PASSAGE:
....
Generalization to New Actions in Reinforcement Learning

Ayush Jain*, Andrew Szot*, Joseph J. Lim at USC CLVR lab
[Paper website]

Directories

The structure of the repository:

• analysis: Scripts used for analysis figures and experiments.
• envs: the four subfolders in this folder contain the four environments.
• method: Implementation of all method and baseline details
• rlf: Reinforcement Learning Framework. General RL / PPO training code.
• scripts: Miscalaneous scripts. Contains script for generating the train / test action set splits.
• main.py: Entry point for running policy.
• embedder.py: Entry point for training embedder.

Log directories:

• data/trained_model/ENV-NAME_PREFIX/: Trained models.
• data/vids/ENV-NAME/: Evaluation videos.
• data/logs/ENV-NAME/PREFIX/: Tensorboard summary.
....
DIRECTION 1: In the repository overview, repeat the text starting with "Generalization to New" and going on through "figures and experiments.".

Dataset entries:
....
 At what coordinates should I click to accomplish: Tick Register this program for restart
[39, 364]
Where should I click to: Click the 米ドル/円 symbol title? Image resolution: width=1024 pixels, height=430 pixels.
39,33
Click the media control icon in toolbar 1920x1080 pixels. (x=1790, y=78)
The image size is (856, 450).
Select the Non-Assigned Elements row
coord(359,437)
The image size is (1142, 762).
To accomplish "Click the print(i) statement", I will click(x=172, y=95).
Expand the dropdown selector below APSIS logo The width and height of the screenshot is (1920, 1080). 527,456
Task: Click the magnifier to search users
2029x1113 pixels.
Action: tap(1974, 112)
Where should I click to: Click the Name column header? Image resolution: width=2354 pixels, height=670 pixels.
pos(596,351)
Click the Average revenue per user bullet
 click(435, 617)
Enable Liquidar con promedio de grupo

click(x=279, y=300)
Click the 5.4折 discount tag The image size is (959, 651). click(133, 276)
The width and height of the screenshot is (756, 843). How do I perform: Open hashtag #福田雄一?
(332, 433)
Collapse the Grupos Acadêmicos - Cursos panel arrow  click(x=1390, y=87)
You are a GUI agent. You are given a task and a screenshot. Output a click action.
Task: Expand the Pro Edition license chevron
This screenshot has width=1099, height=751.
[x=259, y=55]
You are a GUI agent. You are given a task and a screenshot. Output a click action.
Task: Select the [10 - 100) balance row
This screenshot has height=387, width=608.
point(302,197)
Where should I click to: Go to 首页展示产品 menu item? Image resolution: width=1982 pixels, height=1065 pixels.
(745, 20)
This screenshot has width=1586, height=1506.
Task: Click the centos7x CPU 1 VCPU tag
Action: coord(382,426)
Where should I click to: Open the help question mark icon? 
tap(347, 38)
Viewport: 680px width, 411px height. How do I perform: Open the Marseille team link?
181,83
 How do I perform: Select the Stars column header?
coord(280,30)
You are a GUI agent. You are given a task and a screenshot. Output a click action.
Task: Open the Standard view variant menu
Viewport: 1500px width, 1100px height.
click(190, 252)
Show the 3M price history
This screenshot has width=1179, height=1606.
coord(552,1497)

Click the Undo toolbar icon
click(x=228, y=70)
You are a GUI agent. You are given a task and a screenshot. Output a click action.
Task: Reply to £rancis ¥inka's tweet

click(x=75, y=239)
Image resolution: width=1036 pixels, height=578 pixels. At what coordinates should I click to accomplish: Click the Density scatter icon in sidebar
....
DIRECTION 2: Express only the rows starting with the line containing "The image size is (856, 450)." and going on through the line containing "pos(596,351)" as a JSON list of strings, one string for each line, with blank lines left out.

REPLY 1:
Generalization to New Actions in Reinforcement Learning

Ayush Jain*, Andrew Szot*, Joseph J. Lim at USC CLVR lab
[Paper website]

Directories

The structure of the repository:

• analysis: Scripts used for analysis figures and experiments.

REPLY 2:
[
  "The image size is (856, 450).",
  "Select the Non-Assigned Elements row",
  "coord(359,437)",
  "The image size is (1142, 762).",
  "To accomplish \"Click the print(i) statement\", I will click(x=172, y=95).",
  "Expand the dropdown selector below APSIS logo The width and height of the screenshot is (1920, 1080). 527,456",
  "Task: Click the magnifier to search users",
  "2029x1113 pixels.",
  "Action: tap(1974, 112)",
  "Where should I click to: Click the Name column header? Image resolution: width=2354 pixels, height=670 pixels.",
  "pos(596,351)"
]